We know you’re thinking Elon Musk, but he’s probably more like the father of the mass-market, contemporary EV. All the way back in 1827, a Hungarian priest named Anyos Jedlik invented the electric motor and used it the following year to power a vehicle of sorts. French scientist Gaston Planté invented the lead-acid battery in 1859, and German engineer Andreas Flocken built the first true electric car for the public in 1888. EVs made up about 38% of all vehicles sold in the US around 1900. They began losing market share rapidly after 1910 when gasoline-powered vehicles grew much more affordable. They largely died off until new research programs in the 1990s led to gradual private sector investment in the 2000s.

China’s BYD is by far the largest manufacturer of EVs in the world. In 2022 it sold 1.8 million EVs and in the second half of the year made up 20% of the global market.

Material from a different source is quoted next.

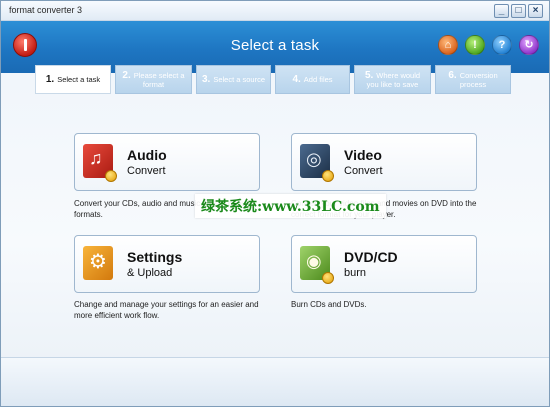  Describe the element at coordinates (363, 155) in the screenshot. I see `video-title: Video` at that location.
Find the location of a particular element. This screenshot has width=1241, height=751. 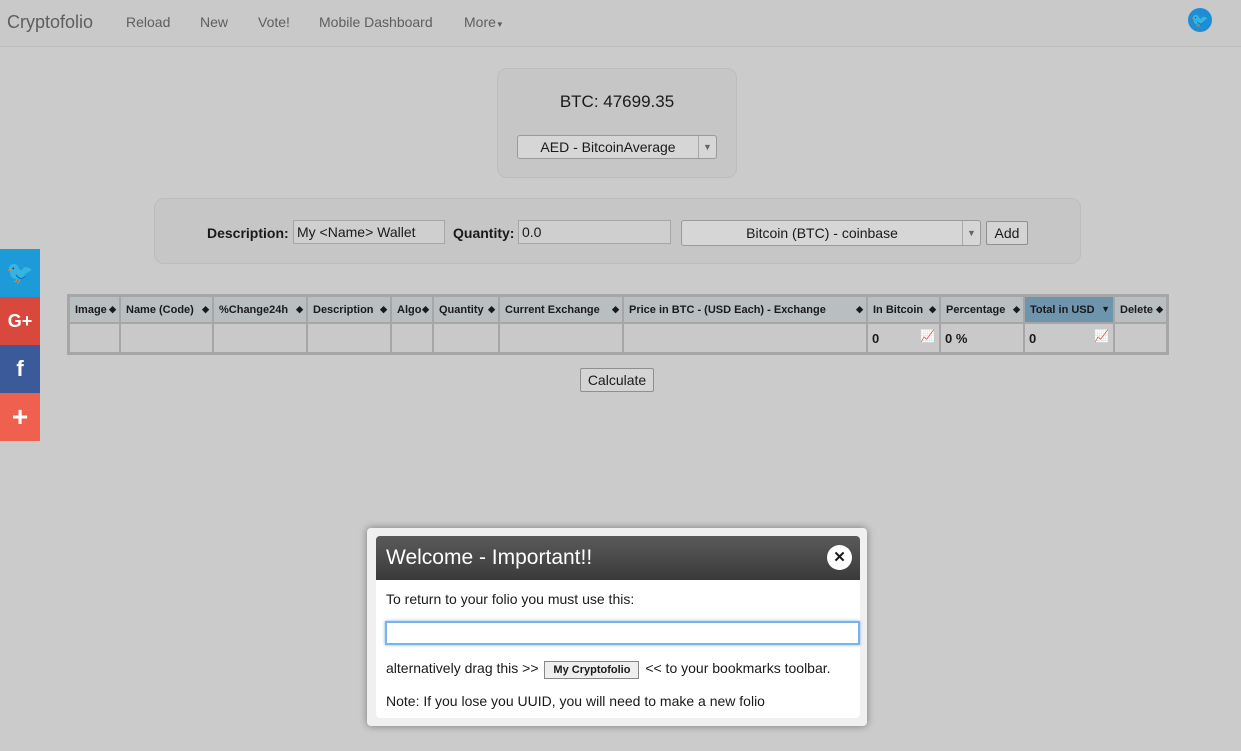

The asterisk given to BYD is that the vast majority of these vehicles are hybrids. Tesla’s 12% market share is often treated as more significant than BYD, because it only sells BEVs and is the most famous EV brand in the world. Volkswagen, BMW and Wuling then round out the top five. As a new sector with heavy investment though, many startups have flooded the market. These include China’s Nio, Li Auto and Xpeng; a Swedish-Chinese manufacturer called Polestar; and Lucid and Rivian from the US.

Tesla stock forecast

Tesla stock already sank 14% in the previous week. The long-term downtrend for Tesla stock is now in its third year. More importantly, the weekly chart below shows that last week's major decline shot through a descending trendline that had provided support since last August.

Again opening below that trendline on Monday and falling further, TSLA looks destined to repeat its range low at $101.81 in the early days of 2023. Long-term support levels at $154 and $164 failed to help shareholders this time around. 

This seems even more likely when you glance at what bears are saying about the overall market. JPMorgan's Marko Kolanovic writes this week that last week's profound pullback still has legs.

"We think the sell-off has further to go," Kolanovic wrote in a client note. "We remain concerned about continued complacency in equity valuations, inflation staying too hot, further Fed repricing and a profit outlook where the implied acceleration this year might end up too optimistic."